Canadian-American watersport athlete and designer

Donald Lewis Montague is a Canadian-American watersport athlete and designer. He is President of Kai Concepts, co-founder of Makani Power, and the head of the Kiteboat Project in Alameda, California.

==Career==

In 1982, Montague moved from Canada to Santa Barbara, California, and then to Maui, HI to pursue a career in windsurfing. After touring professionally in the Windsurfing World Cup, Montague began designing sails and other windsurfing equipment as Head Sail Designer at Gaastra Sails. Later, while working as the head of Research & Development at Naish, Montague became interested in the idea of using kites to harness wind power in watersports.
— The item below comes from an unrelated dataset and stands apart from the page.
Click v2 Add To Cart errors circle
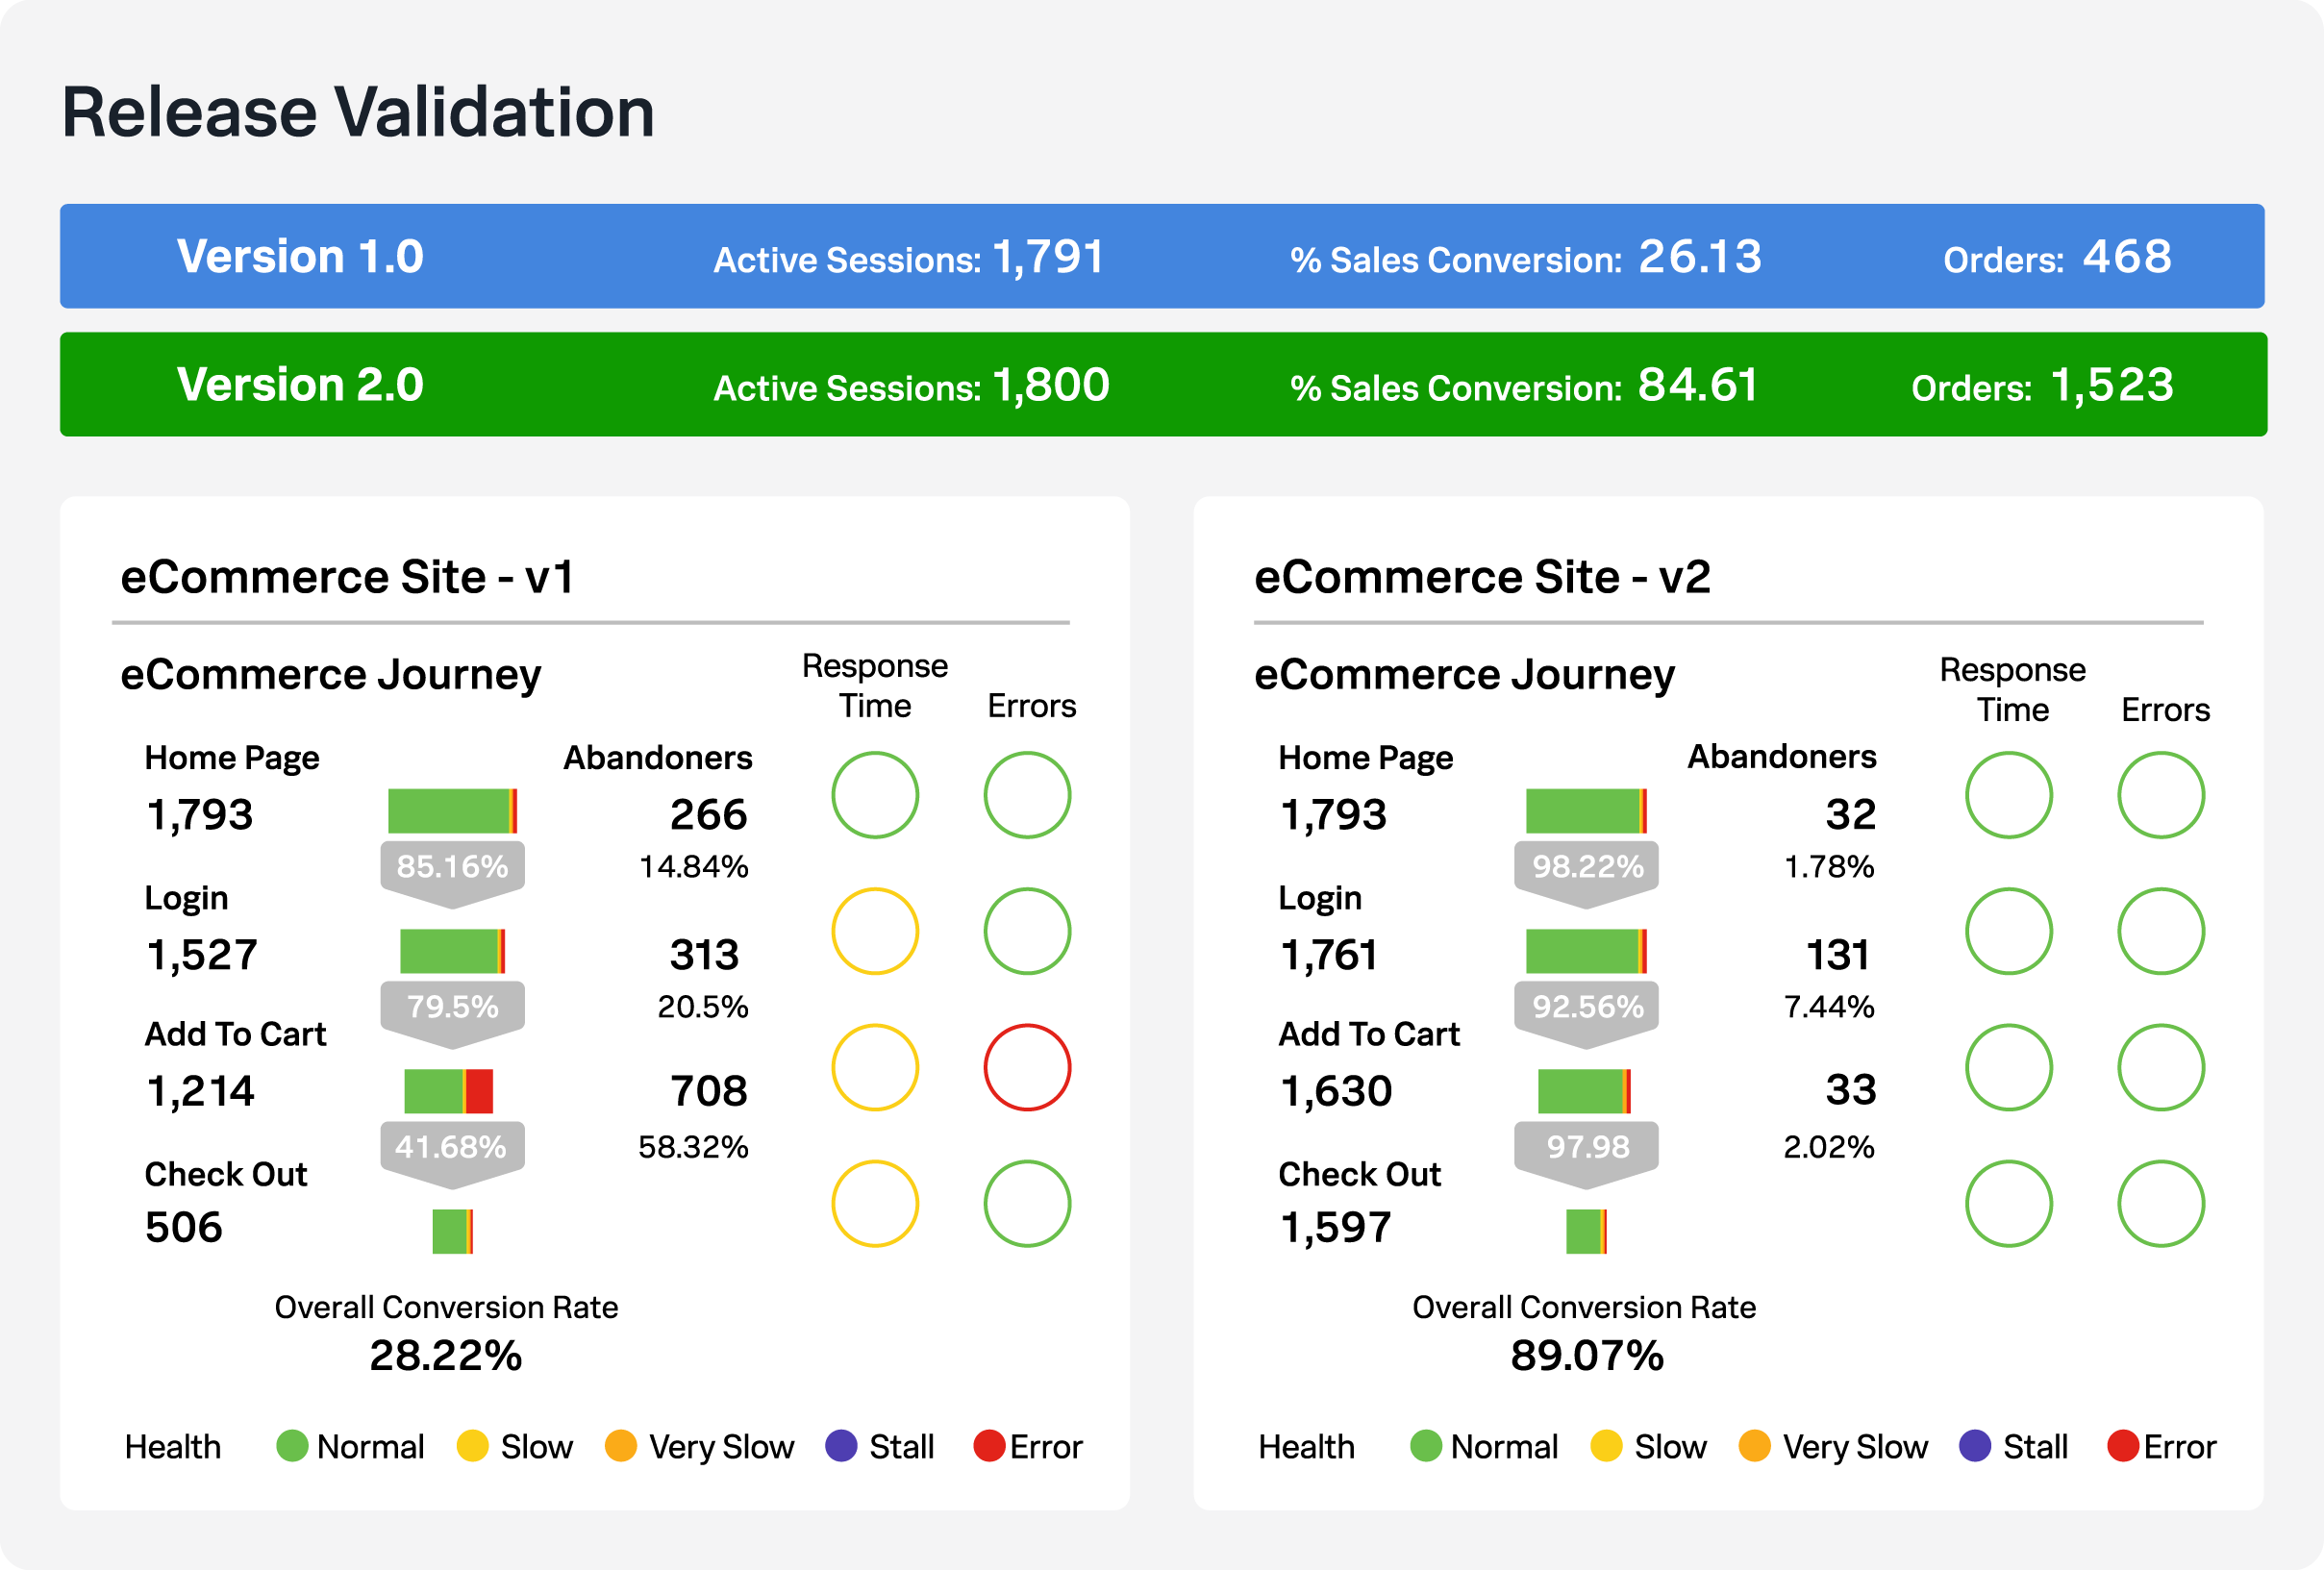Viewport: 2324px width, 1570px height. (x=2161, y=1067)
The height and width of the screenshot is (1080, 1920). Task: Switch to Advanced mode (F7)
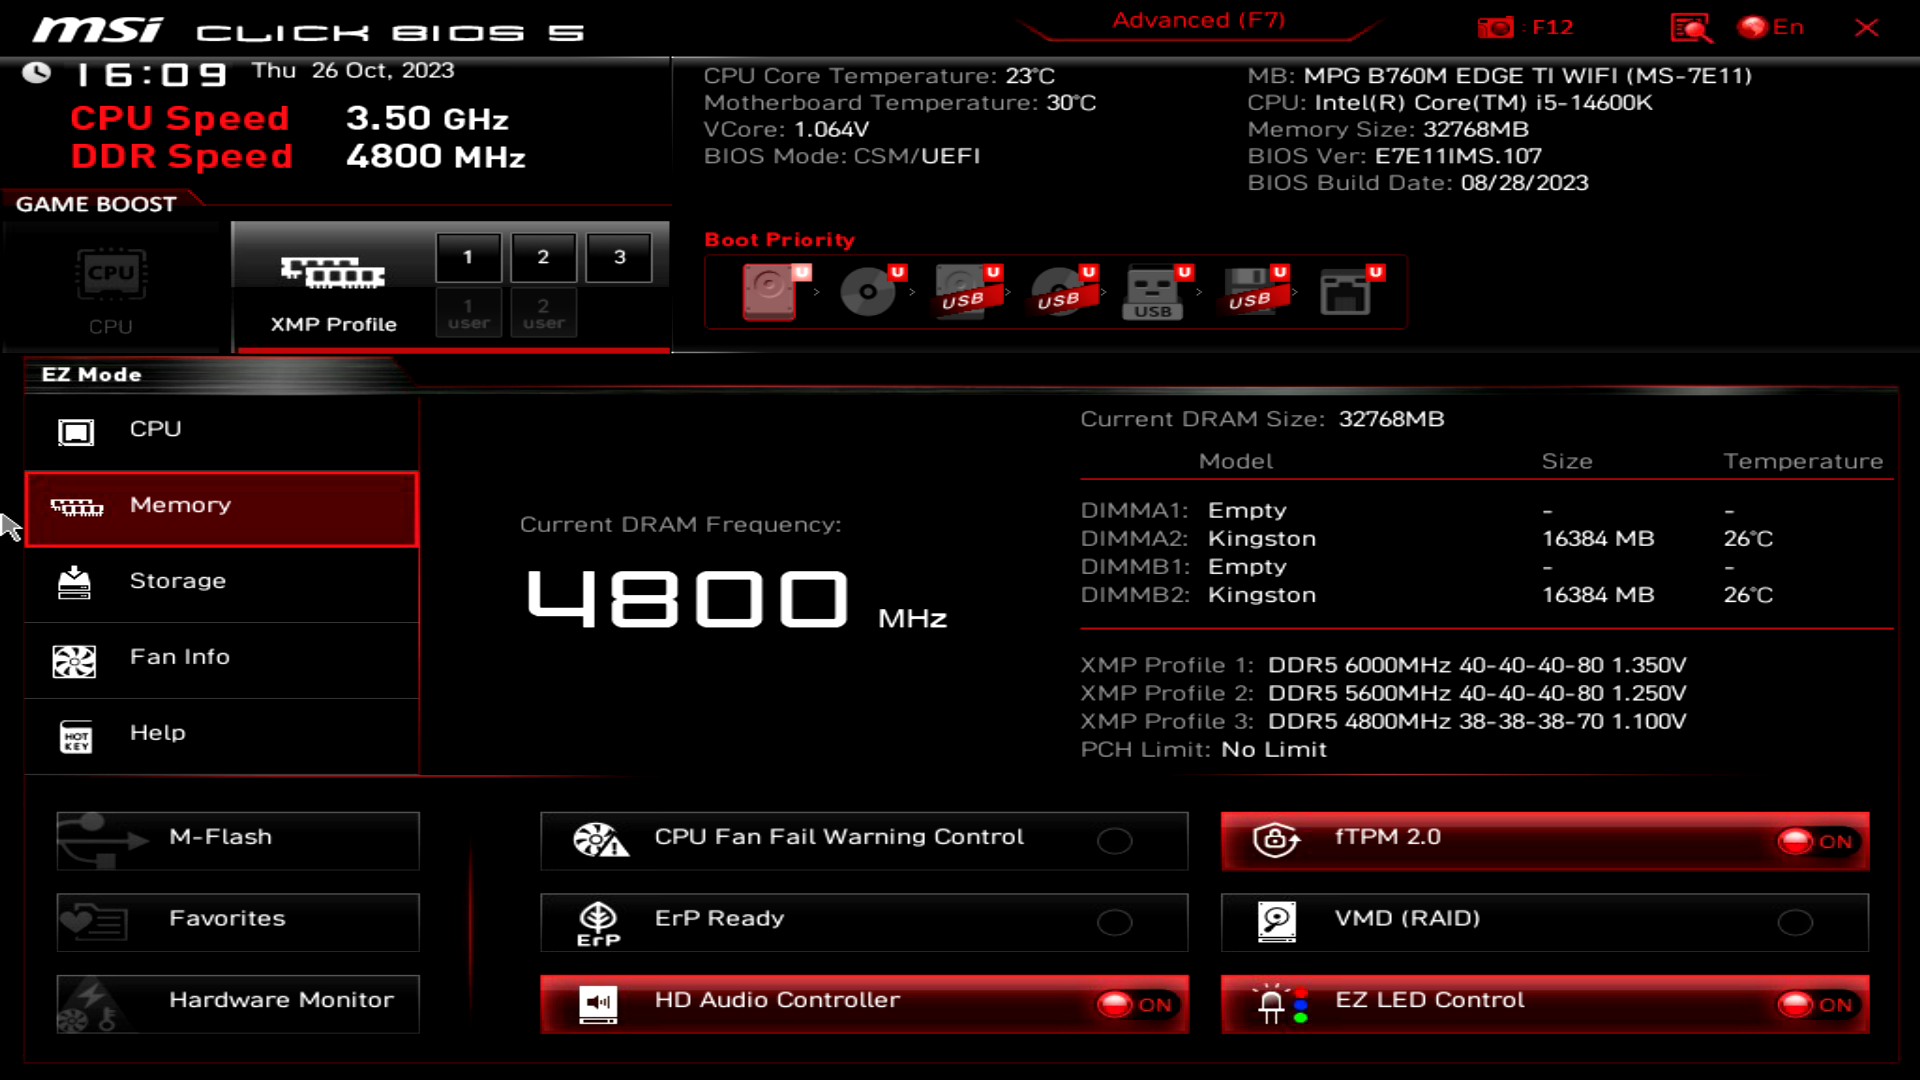click(x=1198, y=21)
While being involved in the development of the first kites for Naish in 1997, and helping to create software that increased the speed of kite design modifications, Montague became an avid kitesurfer. In 2006, his interest in wind-related technology led him to engineers and fellow kitesurfers Corwin Hardham and Saul Griffith, and together they created Makani Power, an Alameda, California-based company that develops airborne wind turbines for commercial use. Makani (the Hawaiian word for "gentle breeze") was acquired by Google X in May 2013 and is still considered a pioneer in wind powered energy systems.

===Kiteboat Project===
Montague's interest in kite power led him to create the Kiteboat Project. Currently the project is part of Kai Concepts, a Bay Area team known for testing the limits of kite propulsion and experimenting with technological advances in watersport technology.